The question is why haven’t the headlines presaged pension implosions? As was the case with the subprime crisis, the writing appears to be on the wall. And yet calamity has yet to strike. How so? Call it the triumvirate of conspirators – the actuaries, accountants and their accomplices in office. Throw in the law of big numbers, very big numbers, and you get to a disaster in a seemingly permanent state of making. Unfunded pension obligations have risen to $1.9 trillion from $292 billion since 2007.

Federal Reserve data show that in 1952, the average public pension had 96 percent of its portfolio invested in bonds and cash equivalents. Assets matched future liabilities. But a loosening of state laws in the 1980s opened the door to riskier investments. In 1992, fixed income and cash had fallen to an average of 47 percent of holdings. By 2016, these safe investments had declined to 27 percent.

It’s no coincidence that pensions’ flight from safety has coincided with the drop in interest rates. That said, unlike their private peers, public pensions discount their liabilities using the rate of returns they assume their overall portfolio will generate. In fiscal 2016, which ended June 30th, the average return for public pensions was somewhere in the neighborhood of 1.5 percent.

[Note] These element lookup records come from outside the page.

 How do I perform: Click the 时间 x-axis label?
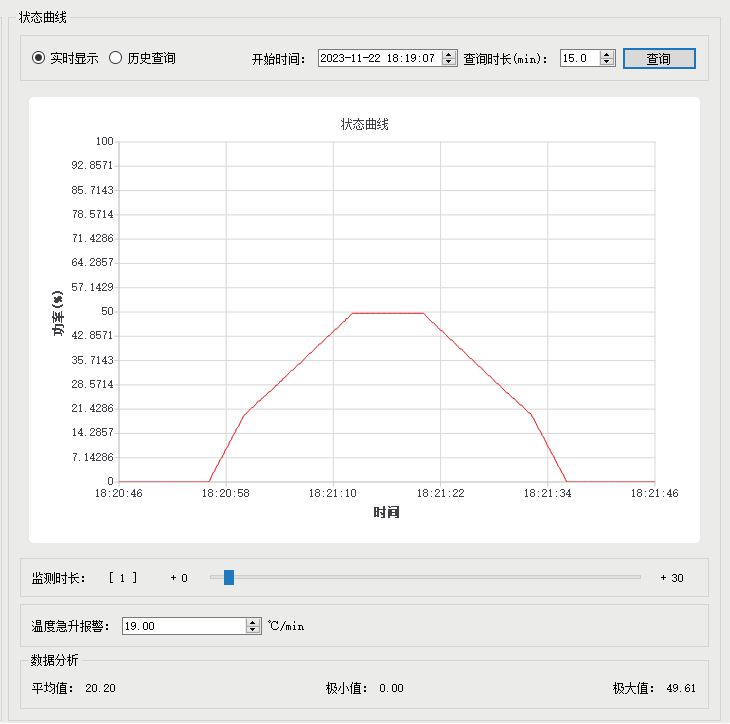tap(387, 513)
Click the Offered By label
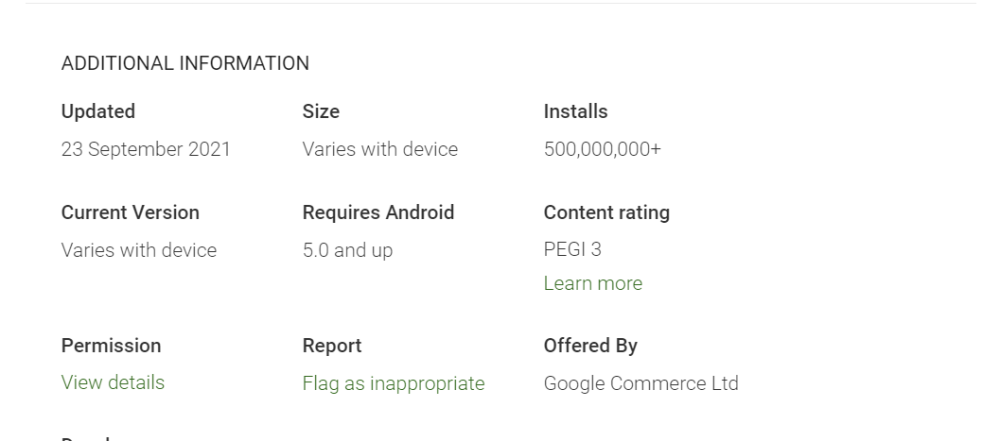The height and width of the screenshot is (441, 1000). click(590, 345)
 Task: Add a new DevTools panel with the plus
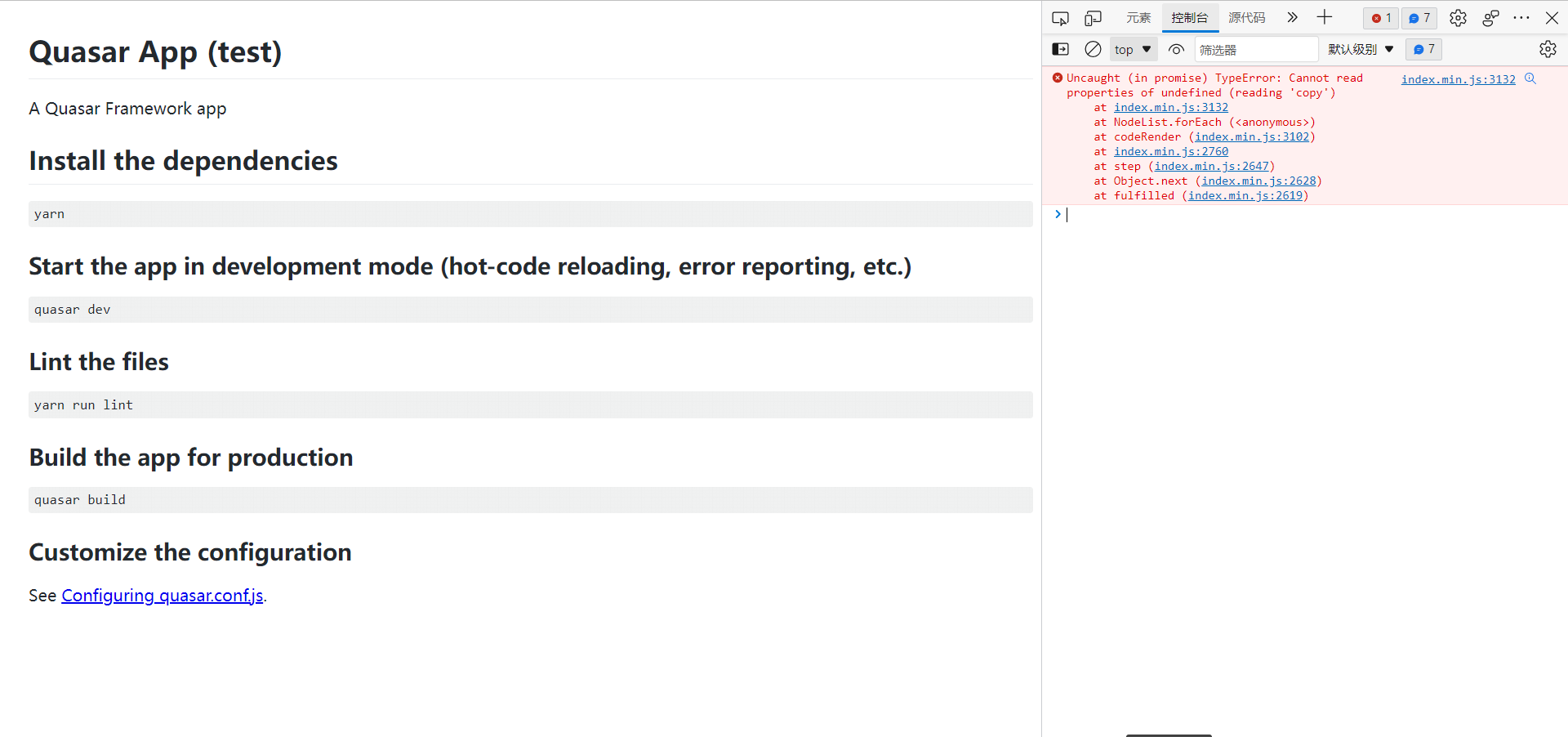pyautogui.click(x=1325, y=17)
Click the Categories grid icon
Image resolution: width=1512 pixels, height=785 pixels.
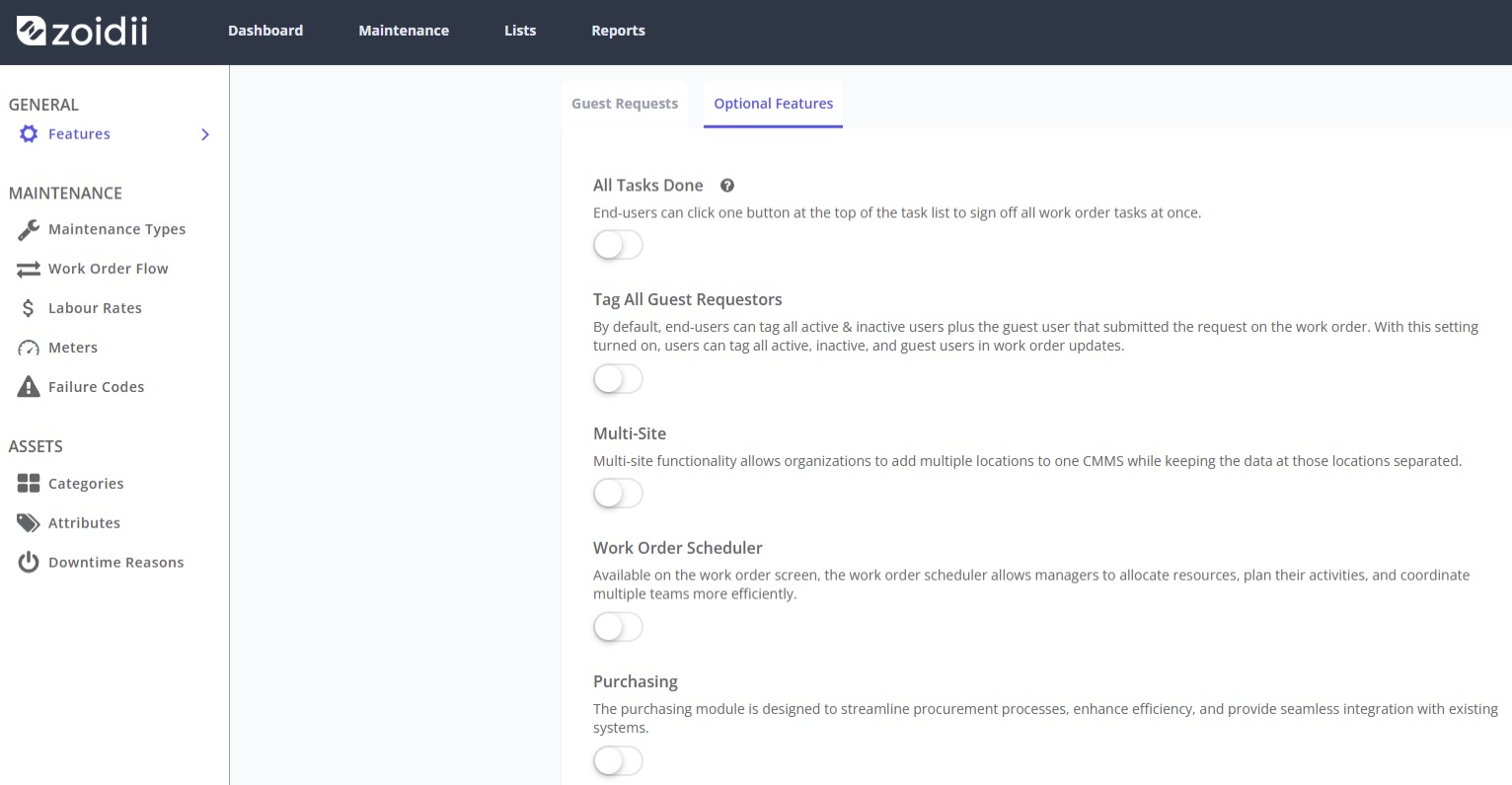29,484
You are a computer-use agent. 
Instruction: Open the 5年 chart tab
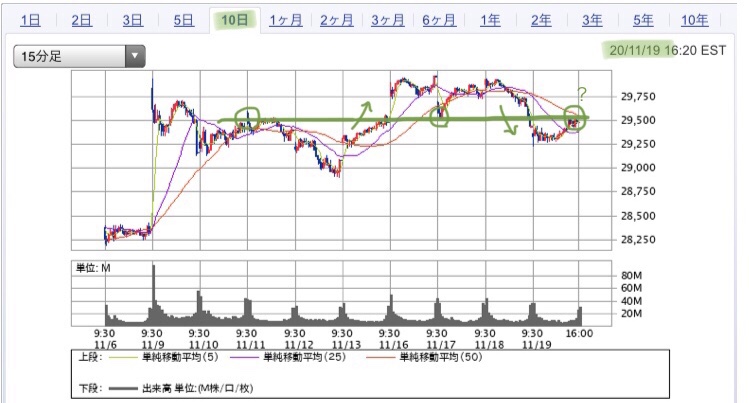(x=643, y=20)
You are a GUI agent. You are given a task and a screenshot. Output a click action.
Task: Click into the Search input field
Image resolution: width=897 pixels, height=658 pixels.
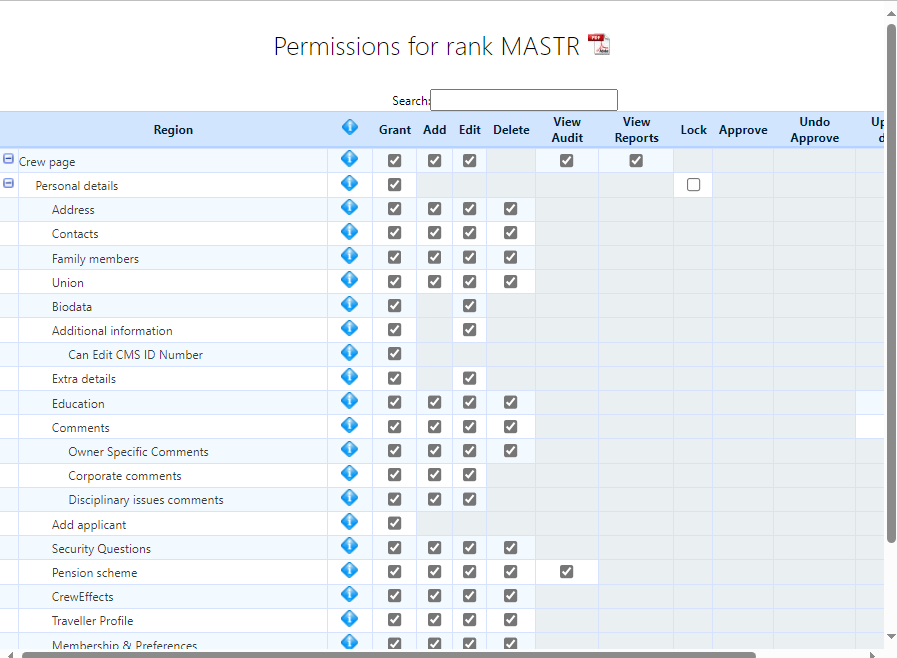click(x=523, y=100)
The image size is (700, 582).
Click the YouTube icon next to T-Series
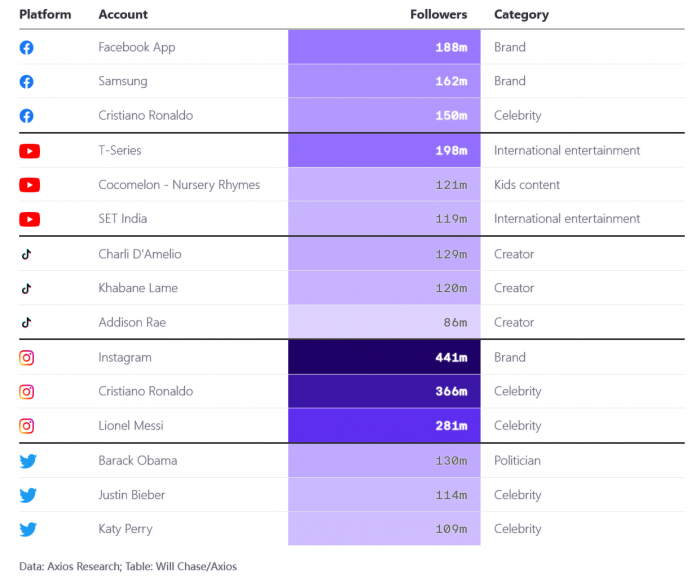coord(29,151)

Corporations’ accounting rules dictate the use of more realistic bond yields to discount their pensions’ future liabilities. Put differently, companies have been forced to set aside something closer to what it will really cost to service their obligations as opposed to the fantasy figures allowed among public pensions.

So why not just flip the switch and require truth and honesty in public pension math? Too many cities and potentially states would buckle under the weight of more realistic assumed rates of return. By some estimates, unfunded liabilities would triple to upwards of $6 trillion if the prevailing yields on Treasuries were used. That would translate into much steeper funding requirements at a time when budgets are already severely constrained. Pockets of the country would face essential public service budgets being slashed to dangerous levels.

What’s a pension to do? Increasingly, the answer is swing for the fences. Forget the fact that just under half of pension assets are in the second-most overvalued stock market in history. Even as Fed officials publicly fret about commercial real estate valuations, pensions have socked away eight percent of their portfolios into this less than liquid asset class. Even further out on the risk and liquidity spectrum is the 10 percent that pensions have allocated to private equity and limited partnerships.

How Long Can This Go On?

How long everyone can remain complacent over a brewing pension crisis is a mystery.

It will not even take a market crash to cause panic. A major pension fund blowing up could do it. Chicago and Dallas are possibilities.

A recession could trigger a panic, especially if bond yields rise and equities sink simultaneously. A simple earnings scare could cause panic.

Meanwhile, market valuations are the most stretched in history by many measures.